About the job
Speechify’s mission is to remove reading barriers and make learning accessible for everyone.
Over 50 million people use Speechify’s text-to-speech tools to turn PDFs, books, Google Docs, news articles, and web pages into audio. These products help users read faster, understand more, and remember what they learn. Speechify has been named Chrome Extension of the Year by Google and received Apple’s 2025 Design Award for Inclusivity.
The team includes nearly 200 professionals around the world, working fully remotely. Engineers, AI researchers, and leaders from companies like Amazon, Microsoft, and Google, as well as alumni from top PhD programs and fast-growing startups, all contribute to Speechify’s growth.
Role Overview
Speechify is hiring a Software Engineer for the AI team’s data group. This engineer will help manage every aspect of data collection for model training.
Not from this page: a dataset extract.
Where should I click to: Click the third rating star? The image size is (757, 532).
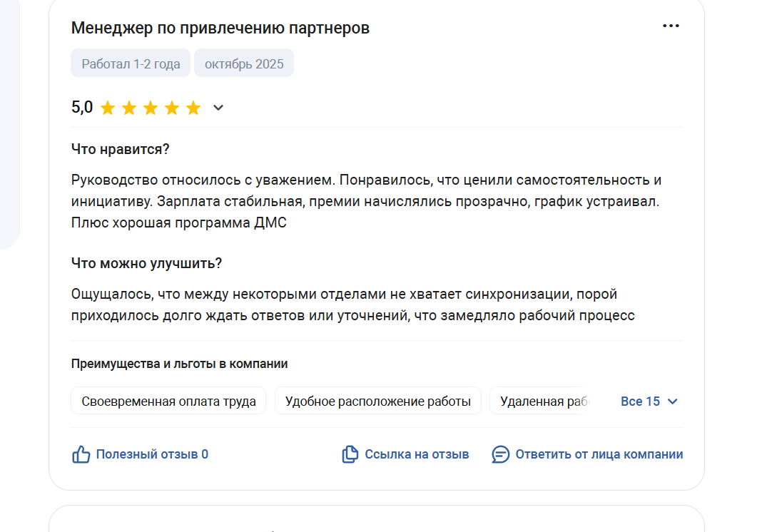(151, 108)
The team builds large, high-quality datasets at petabyte scale, combining infrastructure, engineering, and research to do so efficiently.
What You’ll Do
- Source and identify new audio data for ingestion pipelines.
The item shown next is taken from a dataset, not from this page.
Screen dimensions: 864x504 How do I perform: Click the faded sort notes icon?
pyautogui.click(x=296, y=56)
- Manage and improve cloud infrastructure on Google Cloud Platform (GCP) using Terraform.
- Work with scientists to improve cost, throughput, and data quality to support advanced model development.
- Collaborate with AI team members and company leadership to plan a dataset roadmap for future consumer and enterprise products.
Qualifications
- Bachelor’s, Master’s, or PhD in Computer Science or a related field.
- At least 5 years of professional software development experience.
- Expertise in bash or Python scripting in Linux environments.
- Strong skills with Docker and Infrastructure-as-Code, with hands-on experience in a major cloud provider (GCP preferred).
- Experience with web crawling and large-scale data processing is a plus.
- Comfort managing multiple priorities and adapting as things change.
- Clear written and verbal communication skills.
Location
Santa Clara, CA, USA (fully distributed team).